El Ministerio de Asuntos Exteriores ha aprobado un plan alternativo para realizar las obras de cerramiento de la futura sede de Casa Mediterráneo en la antigua estación ferroviaria de Benalúa, que empezarán el próximo lunes y consistirán en cerrar el edificio y acondicionarlo para acoger exposiciones y conciertos. De esta manera el Gobierno atiende las demandas de la directora de Casa Mediterráneo, Yolanda Parrado, para que las obras de rehabilitación del inmueble que albergará la sede de este organismo no quedaran paralizadas por falta de financiación .
Una petición que ha sido apoyada por partidos políticos, empresarios y colectivos ciudadanos, que habían advertido de los perjuicios que causaría al inmueble si se dejaba sin terminar a la espera de que hubiese financiación privada.
Fuentes del consorcio público indicaron ayer que este nuevo proyecto, presupuestado en unos 400.000 euros y con un plazo de ejecución de tres meses, se presentó en su día a iniciativa de Casa Mediterráneo tras «la improbabilidad manifiesta de subvención y/o financiación del proyecto completo en su tercera fase III».
Una propuesta por la que Parrado ha estado luchado puesto que, según manifestó a este diario, Casa Mediterráneo ha logrado en dos años ahorrar tres millones, por lo que puede afrontar este pago .
El proyecto original, planificado en tres fases, ha conseguido financiación pública para sus dos primeras, mientras que la tercera, presupuestada en algo más de tres millones de euros, no tiene posibilidades de ser sufragada en esta época de recesión.
Por eso, con este denominado 'plan b', Casa Mediterráneo trata de impedir que un edificio como la antigua estación ferroviaria de Benalúa se quede en «estado de absoluta inutilidad y expuesto al deterioro».
Este inmueble ha sido catalogado en el mismo proyecto como de uso «cultural de pública concurrencia» y, subsidiariamente, «administrativo y docente».

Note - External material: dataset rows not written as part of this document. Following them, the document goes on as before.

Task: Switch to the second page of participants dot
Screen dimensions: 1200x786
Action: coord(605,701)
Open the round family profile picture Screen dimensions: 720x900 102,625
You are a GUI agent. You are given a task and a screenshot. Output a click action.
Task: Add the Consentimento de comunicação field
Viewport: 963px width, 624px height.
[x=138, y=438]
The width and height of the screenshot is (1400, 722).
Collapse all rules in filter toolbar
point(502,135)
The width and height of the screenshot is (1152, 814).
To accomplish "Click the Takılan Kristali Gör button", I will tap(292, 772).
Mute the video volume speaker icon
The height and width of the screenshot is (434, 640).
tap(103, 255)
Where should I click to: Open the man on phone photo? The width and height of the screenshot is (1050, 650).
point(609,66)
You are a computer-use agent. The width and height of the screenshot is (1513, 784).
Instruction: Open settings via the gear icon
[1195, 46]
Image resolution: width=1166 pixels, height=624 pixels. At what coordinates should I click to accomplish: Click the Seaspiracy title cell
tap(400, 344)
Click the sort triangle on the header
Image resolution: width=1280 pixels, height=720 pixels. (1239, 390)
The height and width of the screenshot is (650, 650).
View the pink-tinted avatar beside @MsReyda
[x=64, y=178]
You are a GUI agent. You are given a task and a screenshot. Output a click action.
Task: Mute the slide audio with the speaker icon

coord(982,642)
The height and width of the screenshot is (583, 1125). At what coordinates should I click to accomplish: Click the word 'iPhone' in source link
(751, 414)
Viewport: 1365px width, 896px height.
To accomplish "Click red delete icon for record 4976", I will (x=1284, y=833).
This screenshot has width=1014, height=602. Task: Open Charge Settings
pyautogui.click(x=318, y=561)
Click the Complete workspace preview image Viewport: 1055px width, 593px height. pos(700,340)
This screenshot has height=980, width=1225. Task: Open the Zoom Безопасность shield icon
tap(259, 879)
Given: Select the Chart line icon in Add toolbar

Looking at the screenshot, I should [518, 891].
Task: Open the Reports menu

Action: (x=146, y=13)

El proyecto admite un programa exclusivo para la organización de eventos, descartándose, de momento, los usos de oficinas y de hostelería.
Se plantea mantener la antigua estación ferroviaria de Benalúa como una serie de espacios anexos a las actuales oficinas de Casa Mediterránea situadas enfrente de la fachada norte de la ciudad de Alicante .
En concreto, las obras del 'plan b' prevén el cierre de las fachadas, la instalación de una red de saneamiento que evite patologías por humedad, la pavimentación del edificio, la instalación de la red eléctrica y la construcción de unos aseos, entre otras actuaciones. Desde el próximo lunes, se reanudarán las obras para acometer la propuesta alternativa que se planteó desde la actual dirección de esta institución y que van a permitir que la ciudad de Alicante cuente con un nuevo espacio expositivo.
Por su parte, la portavoz del grupo municipal socialista, Elena Martín, que junto al diputado del PSOE en Les Corts, Juan Soto, reivindicaron el martes la continuidad de las obras, expresó su satisfacción «por la gestión y por el éxito de Parrado ante el Ministerio de Exteriores y Cooperación». Además, criticó la actitud de la alcaldesa Sonia Castedo que, «no solo no ha cumplido con sus obligaciones con esta institución alicantina, sino que se ha desentendido y hasta obstaculizado este proyecto por mero interés partidista», afirmó Martín.
Para al edil del PSOE «tanto el Ministerio de Exteriores como la directora de Casa del Mediterráneo han estado a la altura del interés de esta ciudad por encima de cualquier discrepancia y han sido sensibles a la importancia política, cultural y social del proyecto Casa Mediterráneo. Considera que «es un ejemplo a seguir, especialmente por la alcaldesa a la que acusó de poner todas las trabas posibles, y se atrevió a condicionar cualquier solución, a que se produjeran el cambio en la dirección de este organismo».